QUOTED PASSAGE:
----
Money and the Individual
by
Murray
N. Rothbard
by Murray N. Rothbard
DIGG THIS
This
foreword to The
Theory of Money and Credit by Mises (1912) was originally
published in the 1981 Liberty Fund Edition of Mises's book.
Ludwig von
Mises's The Theory of Money and Credit is, quite simply,
one of the outstanding contributions to economic thought in the
twentieth century. It came as the culmination and fulfillment of
the "Austrian School" of economics, and yet, in so doing,
founded a new school of thought of its own.
The Austrian
School came as a burst of light in the world of economics in the
1870s and 1880s, serving to overthrow the classical, or Ricardian,
system which had arrived at a dead end. This overthrow has often
been termed the "marginal revolution," but this is a highly
inadequate label for the new mode of economic thinking. The essence
of the new Austrian paradigm was analyzing the individual and his
actions and choices as the fundamental building block of the economy.
Classical economics
thought in terms of broad classes, and hence could not provide satisfactory
explanations for value, price, or earnings in the market economy.
The Austrians began with the actions of the individual. Economic
value, for example, consisted of the valuations made by choosing
individuals, and prices resulted from market interactions based
on these valuations.
The Austrian
School was launched by Carl Menger, professor of economics at the
University of Vienna, with the publication of his Principles
of Economics (Grundsätze der Volkswirtschaftstehre)
in 1871.1 It was further developed
and systematized by Menger's student and successor at Vienna, Eugen
von Böhm-Bawerk, in writings from the 1880s on, especially
in various editions of his multivolume Capital
and Interest. Between them, and building on their fundamental
analysis of individual valuation, action, and choice, Menger and
Böhm-Bawerk explained all the aspects of what is today called
"micro-economics": utility, price, exchange, production,
wages, interest, and capital.
Ludwig von
Mises was a "third-generation" Austrian, a brilliant student
in Böhm-Bawerk's famous graduate seminar at the University
of Vienna in the first decade of the twentieth century. Mises's
great achievement in The Theory of Money and Credit (published
in 1912) was to take the Austrian method and apply it to the one
glaring and vital lacuna in Austrian theory: the broad "macro"
area of money and general prices.
For monetary
theory was still languishing in the Ricardian mold. Whereas general
"micro" theory was founded in analysis of individual action,
and constructed market phenomena from these building blocks of individual
choice, monetary theory was still "holistic," dealing
in aggregates far removed from real choice. Hence, the total separation
of the micro and macro spheres. While all other economic phenomena
were explained as emerging from individual action, the supply of
money was taken as a given external to the market, and supply was
thought to impinge mechanistically on an abstraction called "the
price level." Gone was the analysis of individual choice that
illuminated the "micro" area. The two spheres were analyzed
totally separately, and on very different foundations. This book
performed the mighty feat of integrating monetary with micro theory,
of building monetary theory upon the individualistic foundations
of general economic analysis.
----
MATERIAL PROVIDED:
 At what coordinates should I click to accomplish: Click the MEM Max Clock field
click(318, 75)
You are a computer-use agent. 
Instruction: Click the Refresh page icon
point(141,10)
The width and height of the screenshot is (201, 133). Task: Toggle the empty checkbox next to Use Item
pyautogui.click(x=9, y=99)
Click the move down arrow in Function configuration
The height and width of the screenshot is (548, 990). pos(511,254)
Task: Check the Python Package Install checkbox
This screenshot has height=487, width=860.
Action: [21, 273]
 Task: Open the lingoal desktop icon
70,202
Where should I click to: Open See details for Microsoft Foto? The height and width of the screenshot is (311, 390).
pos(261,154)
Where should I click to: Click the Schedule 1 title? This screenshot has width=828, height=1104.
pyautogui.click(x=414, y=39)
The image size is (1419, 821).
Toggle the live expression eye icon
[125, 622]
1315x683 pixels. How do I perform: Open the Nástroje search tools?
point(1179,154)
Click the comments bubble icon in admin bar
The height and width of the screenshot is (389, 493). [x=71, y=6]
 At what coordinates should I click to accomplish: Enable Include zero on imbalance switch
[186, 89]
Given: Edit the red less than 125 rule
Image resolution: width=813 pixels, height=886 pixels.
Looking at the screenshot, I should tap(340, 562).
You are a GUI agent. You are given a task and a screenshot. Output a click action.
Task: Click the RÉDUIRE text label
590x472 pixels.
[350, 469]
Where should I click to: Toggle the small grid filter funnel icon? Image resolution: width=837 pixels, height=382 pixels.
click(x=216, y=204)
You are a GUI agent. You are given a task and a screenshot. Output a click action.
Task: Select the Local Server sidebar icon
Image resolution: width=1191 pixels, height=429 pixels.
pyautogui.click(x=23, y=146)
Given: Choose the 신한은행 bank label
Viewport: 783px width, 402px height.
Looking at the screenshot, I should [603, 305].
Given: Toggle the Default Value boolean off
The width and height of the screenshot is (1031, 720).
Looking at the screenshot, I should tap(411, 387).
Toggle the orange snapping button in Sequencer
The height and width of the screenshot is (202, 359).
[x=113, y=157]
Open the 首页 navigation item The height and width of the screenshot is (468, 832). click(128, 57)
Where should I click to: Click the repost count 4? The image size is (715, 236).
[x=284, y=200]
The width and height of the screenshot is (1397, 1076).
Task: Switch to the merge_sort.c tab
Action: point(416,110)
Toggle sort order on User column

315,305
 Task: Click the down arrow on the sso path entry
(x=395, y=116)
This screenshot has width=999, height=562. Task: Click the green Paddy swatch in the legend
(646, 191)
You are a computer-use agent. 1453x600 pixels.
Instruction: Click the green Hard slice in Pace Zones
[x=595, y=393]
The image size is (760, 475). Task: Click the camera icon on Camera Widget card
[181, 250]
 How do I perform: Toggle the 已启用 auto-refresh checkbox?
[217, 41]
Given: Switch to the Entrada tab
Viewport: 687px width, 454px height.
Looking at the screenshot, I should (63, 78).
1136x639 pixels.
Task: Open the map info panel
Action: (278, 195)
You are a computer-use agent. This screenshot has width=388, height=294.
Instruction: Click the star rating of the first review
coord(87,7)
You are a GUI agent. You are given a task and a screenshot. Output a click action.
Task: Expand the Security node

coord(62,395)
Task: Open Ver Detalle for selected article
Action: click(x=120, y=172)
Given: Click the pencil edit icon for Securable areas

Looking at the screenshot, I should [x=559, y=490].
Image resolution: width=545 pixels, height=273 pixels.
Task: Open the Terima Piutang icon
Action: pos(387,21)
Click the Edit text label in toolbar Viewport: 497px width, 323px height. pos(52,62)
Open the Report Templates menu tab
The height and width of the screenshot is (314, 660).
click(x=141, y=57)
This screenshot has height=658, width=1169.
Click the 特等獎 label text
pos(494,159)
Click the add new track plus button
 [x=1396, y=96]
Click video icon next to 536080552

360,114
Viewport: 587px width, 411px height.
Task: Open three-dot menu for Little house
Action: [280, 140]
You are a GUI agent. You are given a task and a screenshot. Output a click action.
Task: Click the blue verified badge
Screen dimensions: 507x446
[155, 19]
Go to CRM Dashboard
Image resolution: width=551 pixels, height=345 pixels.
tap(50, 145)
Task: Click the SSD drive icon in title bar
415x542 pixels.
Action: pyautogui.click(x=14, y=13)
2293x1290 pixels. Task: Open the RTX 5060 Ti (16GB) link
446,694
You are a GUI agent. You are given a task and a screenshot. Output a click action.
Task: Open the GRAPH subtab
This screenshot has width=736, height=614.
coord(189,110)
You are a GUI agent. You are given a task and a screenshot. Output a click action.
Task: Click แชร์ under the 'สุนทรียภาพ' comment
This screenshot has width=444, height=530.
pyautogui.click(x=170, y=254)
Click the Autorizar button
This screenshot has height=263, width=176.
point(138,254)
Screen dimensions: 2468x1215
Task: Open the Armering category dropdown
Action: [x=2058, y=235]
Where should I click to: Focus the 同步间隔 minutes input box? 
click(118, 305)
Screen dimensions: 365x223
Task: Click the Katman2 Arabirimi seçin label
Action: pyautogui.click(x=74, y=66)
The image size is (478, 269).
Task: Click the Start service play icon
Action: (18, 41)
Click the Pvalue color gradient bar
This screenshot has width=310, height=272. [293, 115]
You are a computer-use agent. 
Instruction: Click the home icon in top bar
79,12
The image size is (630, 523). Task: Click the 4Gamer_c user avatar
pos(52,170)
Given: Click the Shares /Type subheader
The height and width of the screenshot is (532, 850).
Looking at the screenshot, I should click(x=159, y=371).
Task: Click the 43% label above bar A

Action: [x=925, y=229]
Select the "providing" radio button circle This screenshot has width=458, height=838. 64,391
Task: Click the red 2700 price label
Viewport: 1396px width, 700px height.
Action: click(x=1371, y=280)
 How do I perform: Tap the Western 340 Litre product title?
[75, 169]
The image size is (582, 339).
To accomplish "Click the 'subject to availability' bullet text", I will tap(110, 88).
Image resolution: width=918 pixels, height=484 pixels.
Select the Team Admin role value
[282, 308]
----
WRITTEN TASKS:
**1.** Put the records from the line with "The image size is (760, 475)." to the line with "Action: pos(387,21)" into a Markdown table with the columns Row and Line, one numbered row per line and blank lines skipped.
**2.** Write the next part of the foreword on Mises's monetary theory, picking up after its last sentence.

TASK-BY-TASK ANSWERS:
**1.**
| Row | Line |
|---|---|
| 1 | The image size is (760, 475). Task: Click the camera icon on Camera Widget card |
| 2 | [181, 250] |
| 3 |  How do I perform: Toggle the 已启用 auto-refresh checkbox? |
| 4 | [217, 41] |
| 5 | Given: Switch to the Entrada tab |
| 6 | Viewport: 687px width, 454px height. |
| 7 | Looking at the screenshot, I should (63, 78). |
| 8 | 1136x639 pixels. |
| 9 | Task: Open the map info panel |
| 10 | Action: (278, 195) |
| 11 | You are a computer-use agent. This screenshot has width=388, height=294. |
| 12 | Instruction: Click the star rating of the first review |
| 13 | coord(87,7) |
| 14 | You are a GUI agent. You are given a task and a screenshot. Output a click action. |
| 15 | Task: Expand the Security node |
| 16 | coord(62,395) |
| 17 | Task: Open Ver Detalle for selected article |
| 18 | Action: click(x=120, y=172) |
| 19 | Given: Click the pencil edit icon for Securable areas |
| 20 | Looking at the screenshot, I should [x=559, y=490]. |
| 21 | Image resolution: width=545 pixels, height=273 pixels. |
| 22 | Task: Open the Terima Piutang icon |
| 23 | Action: pos(387,21) |

**2.**
Eugen von Böhm-Bawerk
died soon after the publication of The Theory of Money and Credit,
and the orthodox Böhm-Bawerkians, locked in their old paradigm,
refused to accept Mises's new breakthrough in the theory of money
and business cycles. Mises therefore had to set about the arduous
task of founding his own neo-Austrian, or Misesian, school of thought.
He was handicapped by the fact that his post at the University of
Vienna was not salaried; yet, all during the 1920s, many brilliant
students flocked to his Privatseminar.
In the English-speaking
world, acceptance of Misesian ideas was gravely hampered by the
simple but significant fact that few economists read any language
other than English. Mises's The Theory of Money and Credit
was not translated into English until 1934, and the result was two
decades of neglect of the Misesian insights. Cash balance analysis
was developed in the late 1920s in England by Sir Dennis H. Robertson,
but his approach was holistic and aggregative, and not built out
of individual action.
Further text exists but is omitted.